Se refería a Korahais.

Él dijo: "mucha gracias", por una última vez y salió. Bajó las escaleras saltando los escaños de dos en dos. En la planta baja, lo detuvo una señora con cara de susto.

-¿Sabe usted en qué piso está el sargento de guardia?

-No la entiendo. Soy un extranjero", -respondió en Serbio.

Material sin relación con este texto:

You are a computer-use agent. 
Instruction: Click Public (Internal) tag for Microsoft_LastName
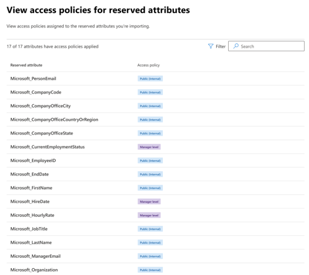click(x=150, y=242)
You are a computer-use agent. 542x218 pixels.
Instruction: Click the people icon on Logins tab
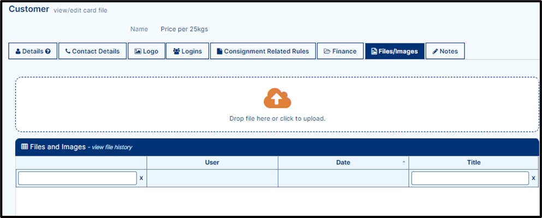177,51
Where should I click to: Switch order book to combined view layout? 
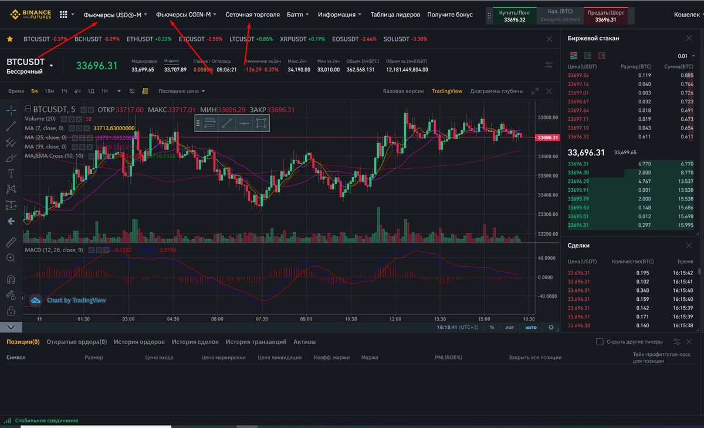[574, 56]
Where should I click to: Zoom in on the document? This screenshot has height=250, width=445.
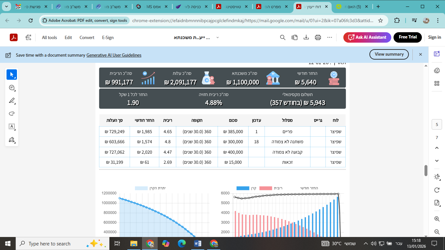pyautogui.click(x=437, y=218)
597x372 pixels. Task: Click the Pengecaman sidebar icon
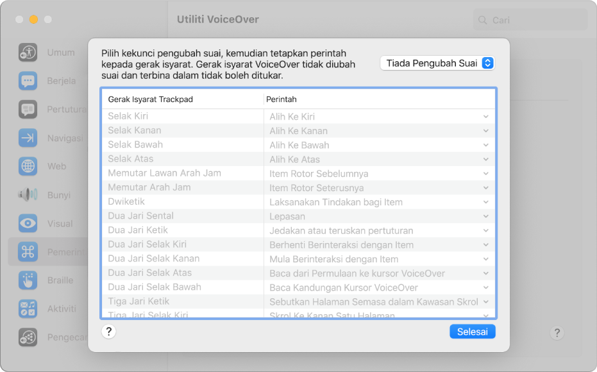point(28,337)
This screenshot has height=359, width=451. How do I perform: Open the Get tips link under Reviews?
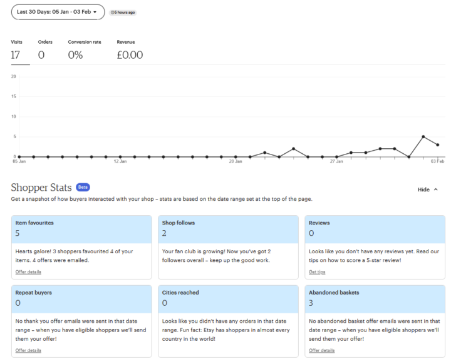(x=317, y=271)
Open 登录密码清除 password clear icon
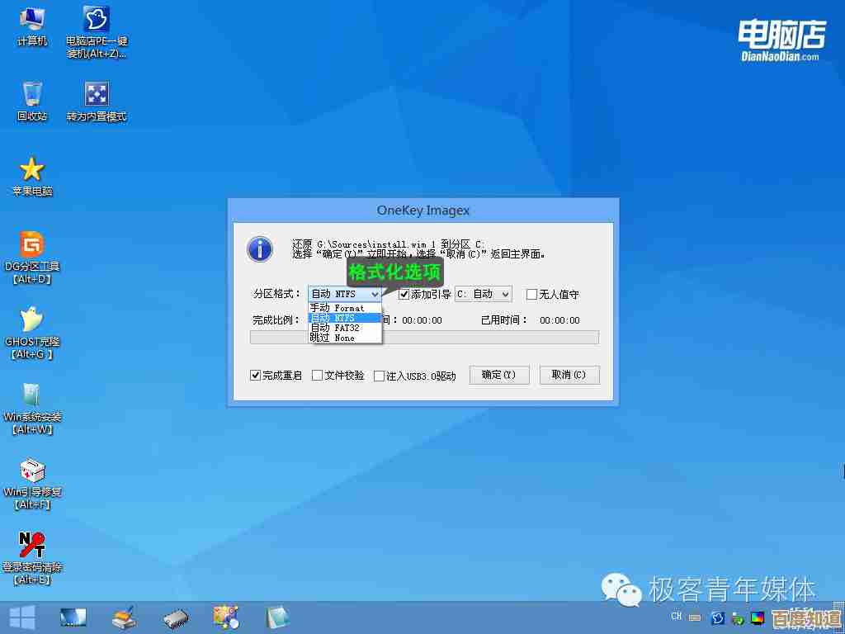This screenshot has height=634, width=845. [x=32, y=545]
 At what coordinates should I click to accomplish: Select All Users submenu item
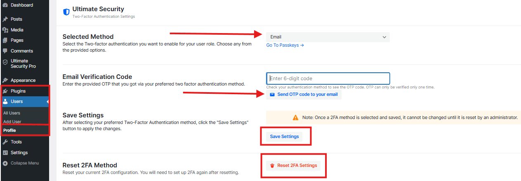point(12,113)
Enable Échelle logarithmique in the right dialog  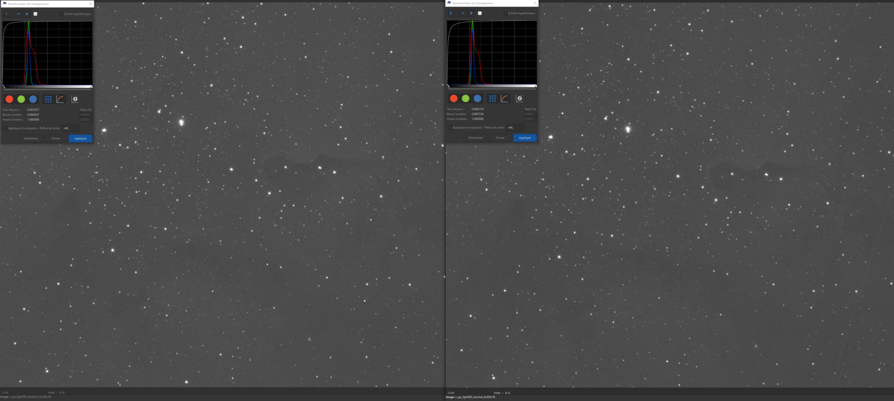[x=505, y=13]
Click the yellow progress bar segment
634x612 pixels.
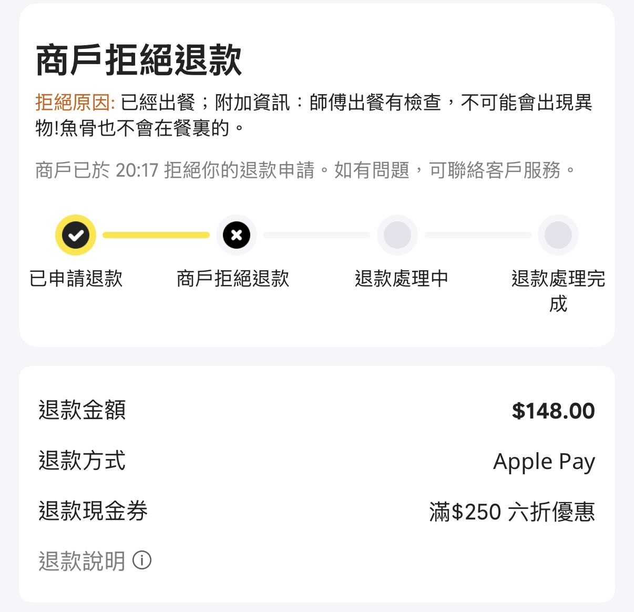tap(156, 235)
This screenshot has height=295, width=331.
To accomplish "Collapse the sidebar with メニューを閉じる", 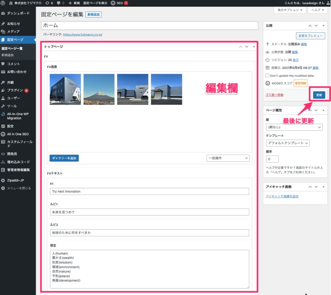I will (19, 188).
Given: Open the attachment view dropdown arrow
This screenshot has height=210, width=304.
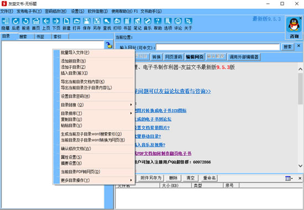Looking at the screenshot, I should pos(292,179).
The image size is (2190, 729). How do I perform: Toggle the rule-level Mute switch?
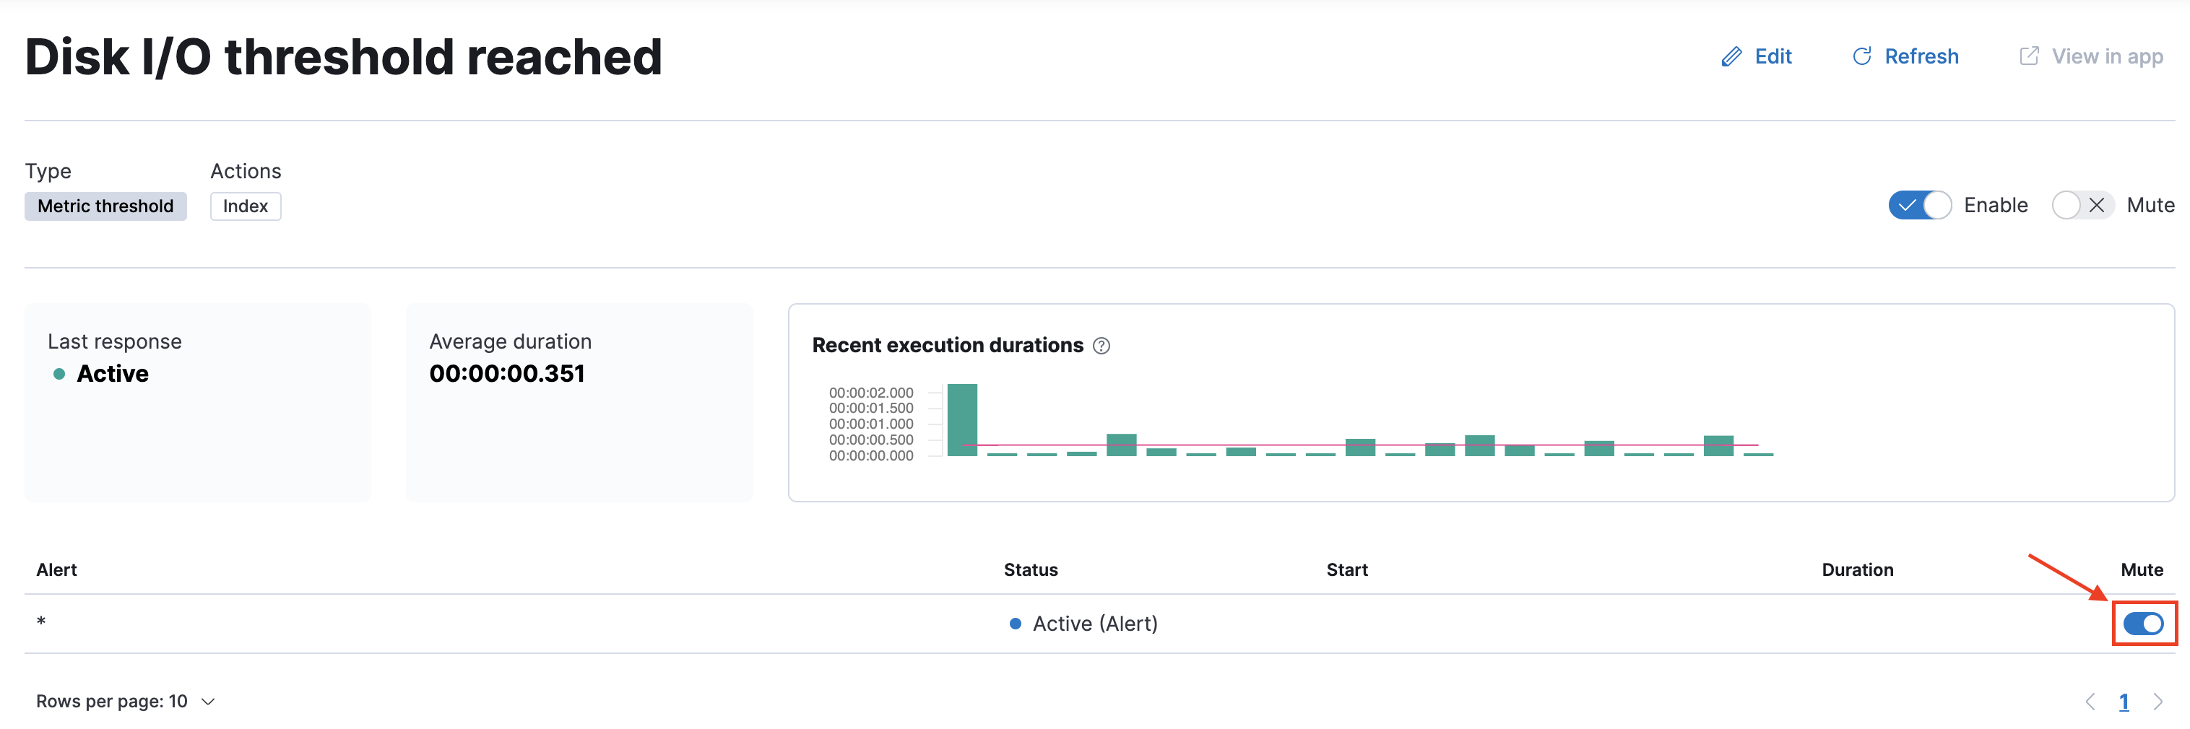(2083, 206)
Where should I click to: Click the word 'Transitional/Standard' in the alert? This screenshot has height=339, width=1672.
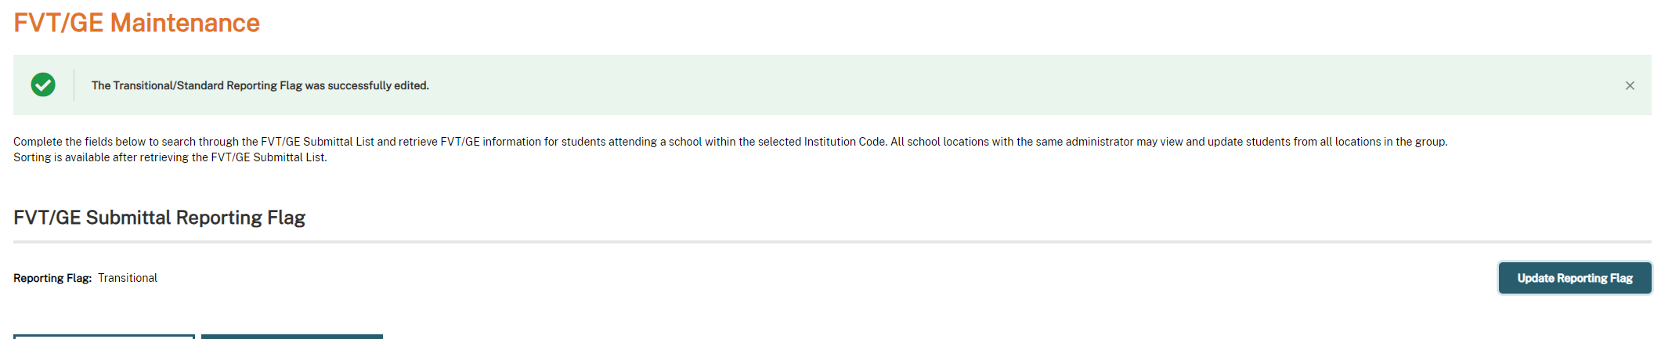(x=157, y=85)
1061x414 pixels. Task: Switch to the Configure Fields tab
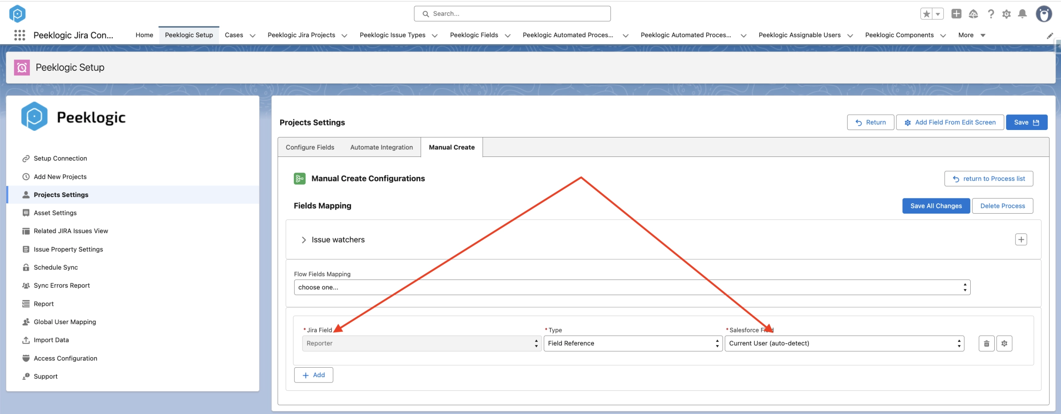pyautogui.click(x=310, y=147)
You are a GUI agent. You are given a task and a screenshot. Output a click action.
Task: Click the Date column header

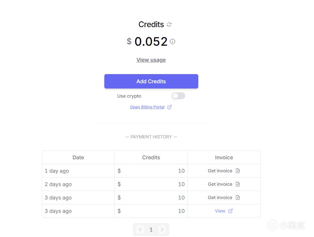pos(78,157)
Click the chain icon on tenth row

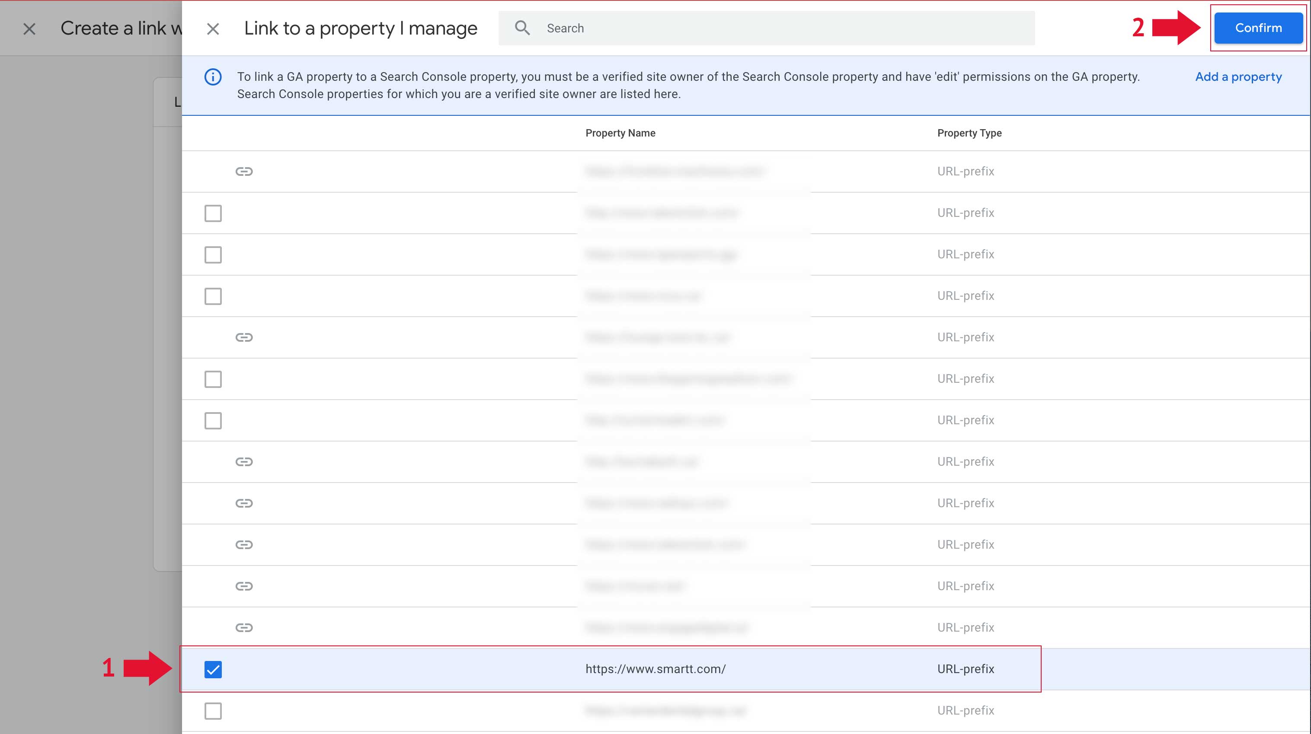click(x=243, y=544)
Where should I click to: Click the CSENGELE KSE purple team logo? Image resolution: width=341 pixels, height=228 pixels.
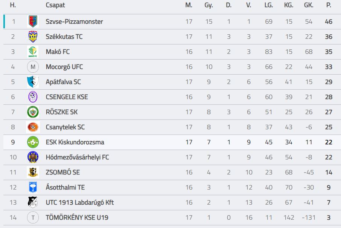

La estación estaba en una calle desierta, de poca luz. La única provenía de una tienda de conveniencia por la noche. Sacó el letrero que se le había arrugado, lo enderezó como pudo, y se lo colgó al cuello. Se apoyó contra la pared de la tienda y se deslizó por ella hasta que quedó sentado en la acera. Había perdido la lata por lo que extendió el pañuelo. No había coches o autobuses cerca en ese momento y los pocos transeúntes iban apresurados e indiferentes. Pero, sin desmayar, continuó sentado allí hasta altas horas de la noche con aquel letrero alrededor del cuello: Soy un serbo-bosnio y tengo hambre.  

Traducción del inglés. Sin nombre del traductor.